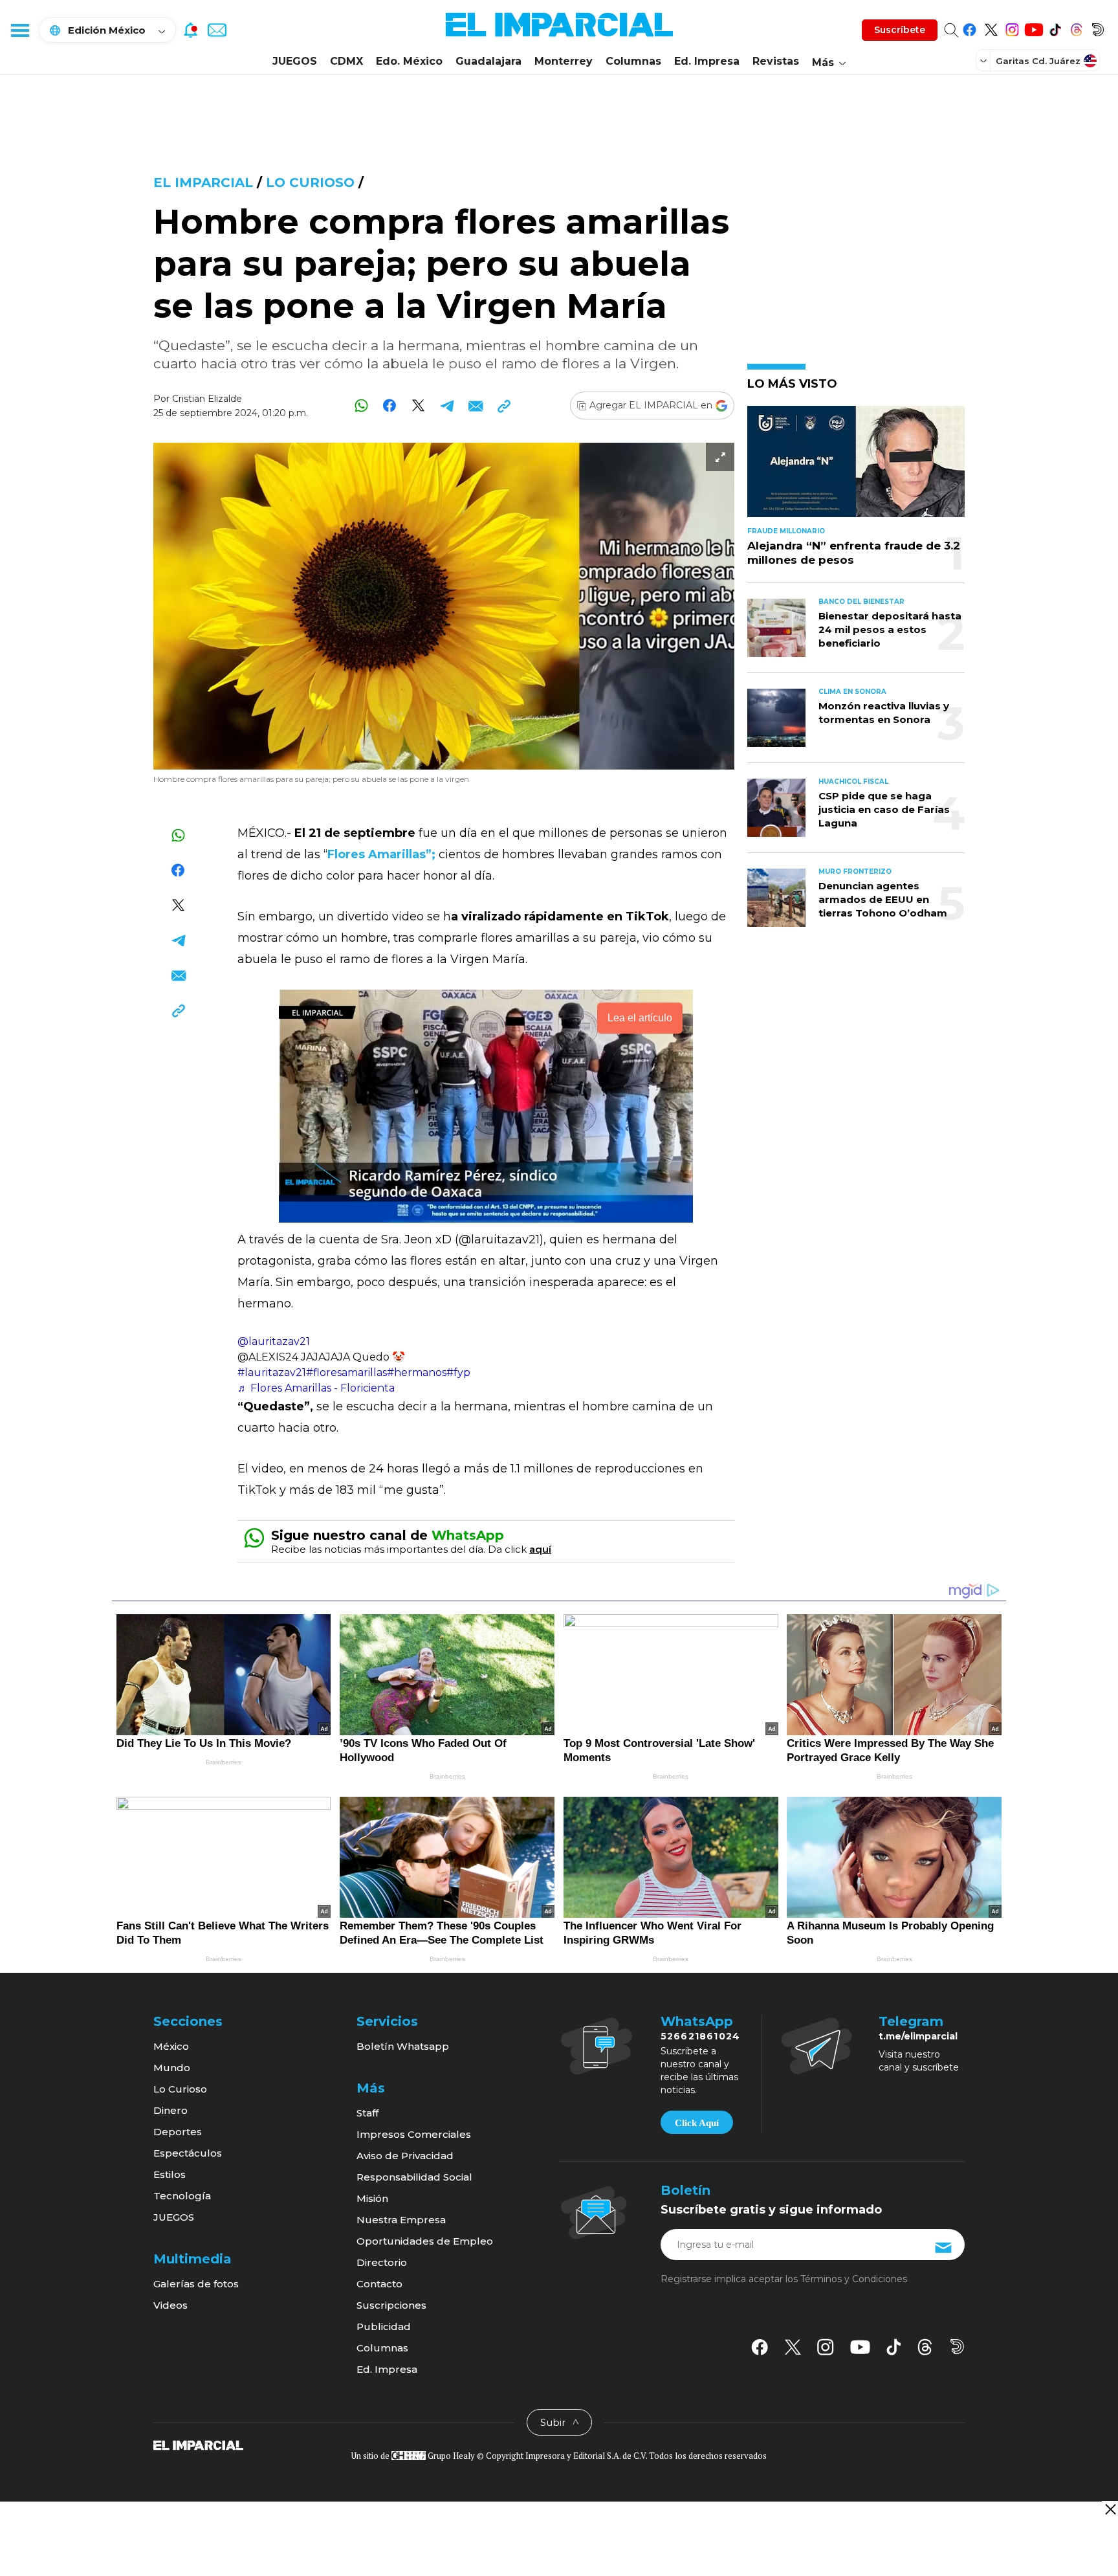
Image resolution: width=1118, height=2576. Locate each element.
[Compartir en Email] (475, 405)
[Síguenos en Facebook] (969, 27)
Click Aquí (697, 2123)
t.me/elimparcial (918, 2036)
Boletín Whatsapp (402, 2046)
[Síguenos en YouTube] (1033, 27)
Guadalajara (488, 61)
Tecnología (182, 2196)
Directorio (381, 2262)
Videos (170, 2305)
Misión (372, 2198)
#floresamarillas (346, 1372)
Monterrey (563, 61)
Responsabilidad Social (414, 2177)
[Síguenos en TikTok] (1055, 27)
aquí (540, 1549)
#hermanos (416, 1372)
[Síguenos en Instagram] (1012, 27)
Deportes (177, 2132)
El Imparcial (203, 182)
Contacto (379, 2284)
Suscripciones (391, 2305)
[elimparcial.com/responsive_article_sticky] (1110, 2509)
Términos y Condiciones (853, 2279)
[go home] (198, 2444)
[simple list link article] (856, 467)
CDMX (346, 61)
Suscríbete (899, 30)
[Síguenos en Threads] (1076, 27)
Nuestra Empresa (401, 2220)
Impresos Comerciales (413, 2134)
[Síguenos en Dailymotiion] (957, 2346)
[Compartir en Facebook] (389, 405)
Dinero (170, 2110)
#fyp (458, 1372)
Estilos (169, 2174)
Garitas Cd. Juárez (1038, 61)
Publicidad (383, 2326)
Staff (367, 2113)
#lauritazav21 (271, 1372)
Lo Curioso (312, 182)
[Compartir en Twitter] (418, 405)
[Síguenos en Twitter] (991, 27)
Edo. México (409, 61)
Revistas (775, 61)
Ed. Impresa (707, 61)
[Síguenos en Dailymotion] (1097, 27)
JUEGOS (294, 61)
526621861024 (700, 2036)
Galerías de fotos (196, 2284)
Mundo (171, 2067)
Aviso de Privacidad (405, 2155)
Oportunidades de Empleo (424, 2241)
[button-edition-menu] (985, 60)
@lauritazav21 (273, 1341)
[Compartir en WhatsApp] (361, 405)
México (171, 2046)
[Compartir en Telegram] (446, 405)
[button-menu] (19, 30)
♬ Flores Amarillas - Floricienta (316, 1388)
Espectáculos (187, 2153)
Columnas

* * *

Retype everything in the entries above exactly. The pictures are to be omitted.

Image resolution: width=1118, height=2576. Locate each element.
[Compartir en Email] (475, 405)
[Síguenos en Facebook] (969, 27)
Click Aquí (697, 2123)
t.me/elimparcial (918, 2036)
Boletín Whatsapp (402, 2046)
[Síguenos en YouTube] (1033, 27)
Guadalajara (488, 61)
Tecnología (182, 2196)
Directorio (381, 2262)
Videos (170, 2305)
Misión (372, 2198)
#floresamarillas (346, 1372)
Monterrey (563, 61)
Responsabilidad Social (414, 2177)
[Síguenos en TikTok] (1055, 27)
aquí (540, 1549)
#hermanos (416, 1372)
[Síguenos en Instagram] (1012, 27)
Deportes (177, 2132)
El Imparcial (203, 182)
Contacto (379, 2284)
Suscripciones (391, 2305)
[elimparcial.com/responsive_article_sticky] (1110, 2509)
Términos y Condiciones (853, 2279)
[go home] (198, 2444)
[simple list link article] (856, 467)
CDMX (346, 61)
Suscríbete (899, 30)
[Síguenos en Threads] (1076, 27)
Nuestra Empresa (401, 2220)
Impresos Comerciales (413, 2134)
[Síguenos en Dailymotiion] (957, 2346)
[Compartir en Facebook] (389, 405)
Dinero (170, 2110)
#fyp (458, 1372)
Estilos (169, 2174)
Garitas Cd. Juárez (1038, 61)
Publicidad (383, 2326)
Staff (367, 2113)
#lauritazav21 (271, 1372)
Lo Curioso (312, 182)
[Compartir en Twitter] (418, 405)
[Síguenos en Twitter] (991, 27)
Edo. México (409, 61)
Revistas (775, 61)
Ed. Impresa (707, 61)
[Síguenos en Dailymotion] (1097, 27)
JUEGOS (294, 61)
526621861024 (700, 2036)
Galerías de fotos (196, 2284)
Mundo (171, 2067)
Aviso de Privacidad (405, 2155)
Oportunidades de Empleo (424, 2241)
[button-edition-menu] (985, 60)
@lauritazav21 (273, 1341)
[Compartir en WhatsApp] (361, 405)
México (171, 2046)
[Compartir en Telegram] (446, 405)
[button-menu] (19, 30)
♬ Flores Amarillas - Floricienta (316, 1388)
Espectáculos (187, 2153)
Columnas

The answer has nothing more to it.